▶ TASK PROMPT
Arrange the part of the data that opens with the line containing "Tap the 分享订单 clipboard icon" and closes with the line containing "coord(1306,488)" as a numbered list, leaving out blank lines.

--- Start of MATERIALS PROVIDED ---

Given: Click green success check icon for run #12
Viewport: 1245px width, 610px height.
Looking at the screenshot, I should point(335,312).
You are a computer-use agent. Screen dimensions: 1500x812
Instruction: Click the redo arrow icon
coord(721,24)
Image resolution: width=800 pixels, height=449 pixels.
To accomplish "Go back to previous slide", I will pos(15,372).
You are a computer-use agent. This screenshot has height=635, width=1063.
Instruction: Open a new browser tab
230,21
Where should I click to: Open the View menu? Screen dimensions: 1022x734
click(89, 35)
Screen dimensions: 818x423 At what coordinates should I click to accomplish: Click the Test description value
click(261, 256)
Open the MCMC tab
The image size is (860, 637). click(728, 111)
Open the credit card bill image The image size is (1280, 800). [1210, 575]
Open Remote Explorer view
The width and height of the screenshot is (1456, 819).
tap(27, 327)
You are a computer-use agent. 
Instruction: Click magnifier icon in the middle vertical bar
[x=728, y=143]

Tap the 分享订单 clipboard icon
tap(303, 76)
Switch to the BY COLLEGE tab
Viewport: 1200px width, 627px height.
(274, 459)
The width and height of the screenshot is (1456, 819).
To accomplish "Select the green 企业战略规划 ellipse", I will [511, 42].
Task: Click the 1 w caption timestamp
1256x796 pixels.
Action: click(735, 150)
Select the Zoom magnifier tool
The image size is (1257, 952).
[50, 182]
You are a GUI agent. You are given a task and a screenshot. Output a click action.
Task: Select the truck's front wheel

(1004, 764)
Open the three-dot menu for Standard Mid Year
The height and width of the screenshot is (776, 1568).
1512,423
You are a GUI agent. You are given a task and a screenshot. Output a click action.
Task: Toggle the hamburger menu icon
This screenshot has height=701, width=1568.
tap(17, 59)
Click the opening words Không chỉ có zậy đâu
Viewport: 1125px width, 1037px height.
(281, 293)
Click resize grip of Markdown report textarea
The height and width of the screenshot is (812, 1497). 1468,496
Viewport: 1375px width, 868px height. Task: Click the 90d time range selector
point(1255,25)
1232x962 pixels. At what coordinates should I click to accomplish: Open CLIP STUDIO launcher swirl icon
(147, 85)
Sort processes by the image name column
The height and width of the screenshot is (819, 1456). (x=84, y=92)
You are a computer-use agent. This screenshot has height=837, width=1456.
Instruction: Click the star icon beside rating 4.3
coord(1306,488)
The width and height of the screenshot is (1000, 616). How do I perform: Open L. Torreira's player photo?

--- End of MATERIALS PROVIDED ---

▶ RESULT
1. Tap the 分享订单 clipboard icon
2. tap(303, 76)
3. Switch to the BY COLLEGE tab
4. Viewport: 1200px width, 627px height.
5. (274, 459)
6. The width and height of the screenshot is (1456, 819).
7. To accomplish "Select the green 企业战略规划 ellipse", I will [511, 42].
8. Task: Click the 1 w caption timestamp
9. 1256x796 pixels.
10. Action: click(735, 150)
11. Select the Zoom magnifier tool
12. The image size is (1257, 952).
13. [50, 182]
14. You are a GUI agent. You are given a task and a screenshot. Output a click action.
15. Task: Select the truck's front wheel
16. (1004, 764)
17. Open the three-dot menu for Standard Mid Year
18. The height and width of the screenshot is (776, 1568).
19. 1512,423
20. You are a GUI agent. You are given a task and a screenshot. Output a click action.
21. Task: Toggle the hamburger menu icon
22. This screenshot has height=701, width=1568.
23. tap(17, 59)
24. Click the opening words Không chỉ có zậy đâu
25. Viewport: 1125px width, 1037px height.
26. (281, 293)
27. Click resize grip of Markdown report textarea
28. The height and width of the screenshot is (812, 1497). 1468,496
29. Viewport: 1375px width, 868px height. Task: Click the 90d time range selector
30. point(1255,25)
31. 1232x962 pixels. At what coordinates should I click to accomplish: Open CLIP STUDIO launcher swirl icon
32. (147, 85)
33. Sort processes by the image name column
34. The height and width of the screenshot is (819, 1456). (x=84, y=92)
35. You are a computer-use agent. This screenshot has height=837, width=1456.
36. Instruction: Click the star icon beside rating 4.3
37. coord(1306,488)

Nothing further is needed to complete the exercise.